NASHVILLE (AP) — U.S. Attorney General William Barr warned a group of Christian broadcasters on Wednesday that the decline of religion in America is undermining liberal democracy.
In a speech at the National Religious Broadcasters convention in Tennessee, Barr said religion is necessary to provide citizens with a moral compass. Without religious morality, tyranny is necessary to control people, he said.
Barr told an audience of a few hundred that the courts' misinterpretation of the Constitution's Establishment Clause is helping drive the erosion of religion "and its benevolent influence on our communal life."
"While most everyone agrees that we must have separation of church and state, this does not require that we drive religion from the public square and affirmatively use government power to promote a culture of disbelief," he said to applause.
Barr also asserted that progressives want to use public benefits to create a permanent and dependent political constituency.
"The tacit goal of this project is to convert all of us into 25-year-olds living in the government's basement, focusing our energies on obtaining a larger allowance rather than getting a job, and moving out and and taking responsibility for ourselves," Barr said to enthusiastic applause.
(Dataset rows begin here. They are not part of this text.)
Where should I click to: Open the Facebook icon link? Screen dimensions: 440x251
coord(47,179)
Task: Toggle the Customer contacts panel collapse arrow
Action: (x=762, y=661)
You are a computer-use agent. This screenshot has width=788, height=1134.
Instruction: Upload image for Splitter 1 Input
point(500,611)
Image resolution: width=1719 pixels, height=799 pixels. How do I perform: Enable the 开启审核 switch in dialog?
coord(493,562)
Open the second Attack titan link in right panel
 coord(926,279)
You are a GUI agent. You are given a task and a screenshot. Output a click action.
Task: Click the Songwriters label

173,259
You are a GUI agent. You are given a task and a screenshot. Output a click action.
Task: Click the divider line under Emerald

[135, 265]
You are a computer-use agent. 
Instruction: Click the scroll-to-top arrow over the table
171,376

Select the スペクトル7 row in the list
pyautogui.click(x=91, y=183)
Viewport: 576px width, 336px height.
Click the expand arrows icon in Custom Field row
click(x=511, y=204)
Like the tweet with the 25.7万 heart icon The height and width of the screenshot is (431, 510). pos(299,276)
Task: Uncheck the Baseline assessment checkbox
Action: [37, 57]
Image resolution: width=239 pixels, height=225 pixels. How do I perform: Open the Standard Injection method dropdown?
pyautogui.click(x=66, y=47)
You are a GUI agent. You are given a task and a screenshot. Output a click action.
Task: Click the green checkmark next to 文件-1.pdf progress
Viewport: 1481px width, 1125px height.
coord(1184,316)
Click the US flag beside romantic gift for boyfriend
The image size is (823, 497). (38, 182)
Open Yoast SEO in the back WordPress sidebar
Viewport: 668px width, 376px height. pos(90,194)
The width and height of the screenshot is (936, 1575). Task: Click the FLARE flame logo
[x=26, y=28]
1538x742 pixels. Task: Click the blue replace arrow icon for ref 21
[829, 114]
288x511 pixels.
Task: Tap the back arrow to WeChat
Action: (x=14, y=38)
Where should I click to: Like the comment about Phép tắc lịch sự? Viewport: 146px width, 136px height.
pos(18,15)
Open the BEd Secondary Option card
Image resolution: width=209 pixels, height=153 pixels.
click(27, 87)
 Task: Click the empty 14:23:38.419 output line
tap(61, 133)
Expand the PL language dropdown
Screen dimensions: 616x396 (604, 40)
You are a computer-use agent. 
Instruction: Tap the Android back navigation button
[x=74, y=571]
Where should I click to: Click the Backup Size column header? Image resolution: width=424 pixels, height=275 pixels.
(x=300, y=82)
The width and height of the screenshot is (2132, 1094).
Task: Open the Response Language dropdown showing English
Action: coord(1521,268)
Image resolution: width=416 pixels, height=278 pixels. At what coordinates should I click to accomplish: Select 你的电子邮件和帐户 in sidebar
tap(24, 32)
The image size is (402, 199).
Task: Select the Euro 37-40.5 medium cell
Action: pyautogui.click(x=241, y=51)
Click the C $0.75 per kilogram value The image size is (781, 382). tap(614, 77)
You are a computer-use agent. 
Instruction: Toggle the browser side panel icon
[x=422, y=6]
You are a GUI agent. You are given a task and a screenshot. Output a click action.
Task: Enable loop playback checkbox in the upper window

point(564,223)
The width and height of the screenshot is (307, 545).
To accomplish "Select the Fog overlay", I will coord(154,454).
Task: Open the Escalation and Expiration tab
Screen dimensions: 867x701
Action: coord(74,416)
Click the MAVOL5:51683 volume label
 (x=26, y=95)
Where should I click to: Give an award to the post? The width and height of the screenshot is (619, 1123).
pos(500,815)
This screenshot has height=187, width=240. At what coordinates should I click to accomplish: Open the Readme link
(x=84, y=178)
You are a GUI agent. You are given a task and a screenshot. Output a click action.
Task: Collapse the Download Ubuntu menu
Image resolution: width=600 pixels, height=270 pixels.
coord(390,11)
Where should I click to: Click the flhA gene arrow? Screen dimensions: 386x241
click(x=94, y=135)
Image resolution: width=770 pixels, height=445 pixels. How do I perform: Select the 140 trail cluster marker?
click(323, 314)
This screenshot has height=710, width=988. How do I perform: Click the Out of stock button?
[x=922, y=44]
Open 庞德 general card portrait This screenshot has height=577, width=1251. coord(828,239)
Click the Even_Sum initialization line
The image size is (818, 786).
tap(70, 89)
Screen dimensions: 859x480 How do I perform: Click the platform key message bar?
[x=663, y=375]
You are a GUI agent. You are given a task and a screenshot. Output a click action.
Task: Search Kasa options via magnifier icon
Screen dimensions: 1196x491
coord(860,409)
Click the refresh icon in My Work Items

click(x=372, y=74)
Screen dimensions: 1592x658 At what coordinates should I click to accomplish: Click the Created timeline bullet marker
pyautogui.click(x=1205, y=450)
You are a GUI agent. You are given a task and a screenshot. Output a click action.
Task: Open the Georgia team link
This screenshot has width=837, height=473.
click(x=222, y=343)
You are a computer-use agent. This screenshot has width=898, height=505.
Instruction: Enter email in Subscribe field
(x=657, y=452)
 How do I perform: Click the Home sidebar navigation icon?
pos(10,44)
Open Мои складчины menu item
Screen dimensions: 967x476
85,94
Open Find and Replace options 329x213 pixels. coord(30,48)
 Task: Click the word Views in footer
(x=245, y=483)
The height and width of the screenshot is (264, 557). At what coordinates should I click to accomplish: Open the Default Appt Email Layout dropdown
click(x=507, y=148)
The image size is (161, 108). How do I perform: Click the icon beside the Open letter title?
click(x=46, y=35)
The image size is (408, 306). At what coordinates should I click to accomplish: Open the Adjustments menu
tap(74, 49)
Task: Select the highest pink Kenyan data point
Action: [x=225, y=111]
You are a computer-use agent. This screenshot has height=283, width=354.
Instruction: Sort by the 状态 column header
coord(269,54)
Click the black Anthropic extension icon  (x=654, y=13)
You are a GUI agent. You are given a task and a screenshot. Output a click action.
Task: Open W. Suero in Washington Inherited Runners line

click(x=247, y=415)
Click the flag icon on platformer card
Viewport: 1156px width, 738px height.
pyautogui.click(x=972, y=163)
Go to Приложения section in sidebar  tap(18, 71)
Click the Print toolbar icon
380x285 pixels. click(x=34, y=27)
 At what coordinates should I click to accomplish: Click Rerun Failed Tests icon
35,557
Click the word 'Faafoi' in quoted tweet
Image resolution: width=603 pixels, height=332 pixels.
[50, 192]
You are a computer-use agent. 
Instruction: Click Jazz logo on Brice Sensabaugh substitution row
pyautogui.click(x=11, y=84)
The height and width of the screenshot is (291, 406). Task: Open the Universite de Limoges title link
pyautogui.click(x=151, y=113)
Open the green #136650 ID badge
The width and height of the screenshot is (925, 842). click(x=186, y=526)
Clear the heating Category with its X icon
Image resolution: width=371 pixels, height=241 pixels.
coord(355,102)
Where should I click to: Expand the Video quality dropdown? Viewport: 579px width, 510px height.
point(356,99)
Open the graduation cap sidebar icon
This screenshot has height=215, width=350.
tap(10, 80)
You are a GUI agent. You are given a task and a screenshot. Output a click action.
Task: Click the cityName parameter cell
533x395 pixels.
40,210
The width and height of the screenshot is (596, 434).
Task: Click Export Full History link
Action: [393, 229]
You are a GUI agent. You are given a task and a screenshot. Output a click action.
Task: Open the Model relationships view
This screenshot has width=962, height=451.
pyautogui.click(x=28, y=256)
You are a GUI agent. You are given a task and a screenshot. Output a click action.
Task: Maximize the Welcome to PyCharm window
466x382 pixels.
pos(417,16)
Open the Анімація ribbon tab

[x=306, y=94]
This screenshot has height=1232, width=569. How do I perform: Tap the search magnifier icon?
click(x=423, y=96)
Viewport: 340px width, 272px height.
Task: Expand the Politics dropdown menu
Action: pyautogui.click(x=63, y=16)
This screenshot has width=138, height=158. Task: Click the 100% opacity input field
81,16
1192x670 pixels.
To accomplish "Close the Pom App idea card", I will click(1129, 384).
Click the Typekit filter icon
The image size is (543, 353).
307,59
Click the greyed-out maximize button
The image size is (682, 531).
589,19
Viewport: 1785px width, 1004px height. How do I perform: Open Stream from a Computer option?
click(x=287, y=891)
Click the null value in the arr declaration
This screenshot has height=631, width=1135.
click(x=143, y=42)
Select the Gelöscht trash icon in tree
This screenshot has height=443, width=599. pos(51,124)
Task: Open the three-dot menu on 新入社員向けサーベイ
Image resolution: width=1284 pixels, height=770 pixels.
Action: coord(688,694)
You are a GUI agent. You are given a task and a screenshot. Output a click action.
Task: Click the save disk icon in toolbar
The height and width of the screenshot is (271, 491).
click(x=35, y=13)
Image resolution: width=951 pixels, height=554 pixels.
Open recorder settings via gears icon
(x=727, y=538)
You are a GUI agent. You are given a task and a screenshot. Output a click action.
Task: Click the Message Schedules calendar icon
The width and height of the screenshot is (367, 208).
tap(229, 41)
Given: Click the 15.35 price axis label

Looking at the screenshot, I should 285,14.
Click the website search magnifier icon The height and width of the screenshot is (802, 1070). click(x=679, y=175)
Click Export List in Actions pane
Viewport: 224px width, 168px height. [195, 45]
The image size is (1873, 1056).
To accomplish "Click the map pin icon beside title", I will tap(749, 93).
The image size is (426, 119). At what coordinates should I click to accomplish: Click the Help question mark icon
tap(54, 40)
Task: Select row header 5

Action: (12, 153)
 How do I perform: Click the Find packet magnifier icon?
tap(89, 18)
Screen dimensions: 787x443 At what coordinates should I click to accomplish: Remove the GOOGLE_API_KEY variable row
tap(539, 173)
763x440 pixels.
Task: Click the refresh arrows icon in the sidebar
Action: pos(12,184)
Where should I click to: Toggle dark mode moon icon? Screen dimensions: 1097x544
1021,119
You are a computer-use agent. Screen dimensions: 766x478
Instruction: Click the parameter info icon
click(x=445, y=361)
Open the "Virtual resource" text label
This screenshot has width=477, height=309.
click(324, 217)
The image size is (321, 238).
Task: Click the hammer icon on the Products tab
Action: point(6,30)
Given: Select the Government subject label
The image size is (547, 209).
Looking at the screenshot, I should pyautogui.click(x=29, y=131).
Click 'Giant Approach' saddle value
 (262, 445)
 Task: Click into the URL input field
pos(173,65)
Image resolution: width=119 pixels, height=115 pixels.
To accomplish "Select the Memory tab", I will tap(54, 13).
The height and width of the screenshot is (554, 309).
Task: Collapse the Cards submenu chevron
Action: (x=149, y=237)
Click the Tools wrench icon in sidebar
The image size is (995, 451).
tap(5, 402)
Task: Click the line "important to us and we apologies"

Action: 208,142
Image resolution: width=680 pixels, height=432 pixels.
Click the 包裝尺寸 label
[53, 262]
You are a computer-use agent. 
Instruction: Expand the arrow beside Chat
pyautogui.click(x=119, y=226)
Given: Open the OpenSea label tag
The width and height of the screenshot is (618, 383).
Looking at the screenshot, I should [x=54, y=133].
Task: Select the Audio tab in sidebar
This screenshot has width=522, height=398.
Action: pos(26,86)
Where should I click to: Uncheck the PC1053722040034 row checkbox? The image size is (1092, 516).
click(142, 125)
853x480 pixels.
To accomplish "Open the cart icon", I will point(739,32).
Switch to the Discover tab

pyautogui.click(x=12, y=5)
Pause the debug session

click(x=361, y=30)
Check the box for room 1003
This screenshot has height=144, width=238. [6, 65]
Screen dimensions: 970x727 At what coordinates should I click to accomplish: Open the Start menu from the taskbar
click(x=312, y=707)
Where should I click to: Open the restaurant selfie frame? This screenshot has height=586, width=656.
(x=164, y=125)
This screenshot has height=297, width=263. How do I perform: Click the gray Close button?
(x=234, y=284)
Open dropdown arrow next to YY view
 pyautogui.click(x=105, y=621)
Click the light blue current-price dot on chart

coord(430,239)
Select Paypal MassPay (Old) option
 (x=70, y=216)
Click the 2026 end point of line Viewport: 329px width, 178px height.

Barr said he's an optimist who believes that "the nation's greatest days lie ahead." He told the broadcasters that their role is vitally important in providing a diversity of voices in an ever-consolidating media environment.
"In this secular age it is especially vital that our religious perspective is voiced," he said.
Barr's speech was sponsored by a nonprofit group called Save the Persecuted Christians, whose president Frank Gaffney has claimed that the Muslim Brotherhood — an Islamist political party now banned in its native Egypt — is infiltrating the federal government in an attempt to overthrow it and install Islamic law in the U.S.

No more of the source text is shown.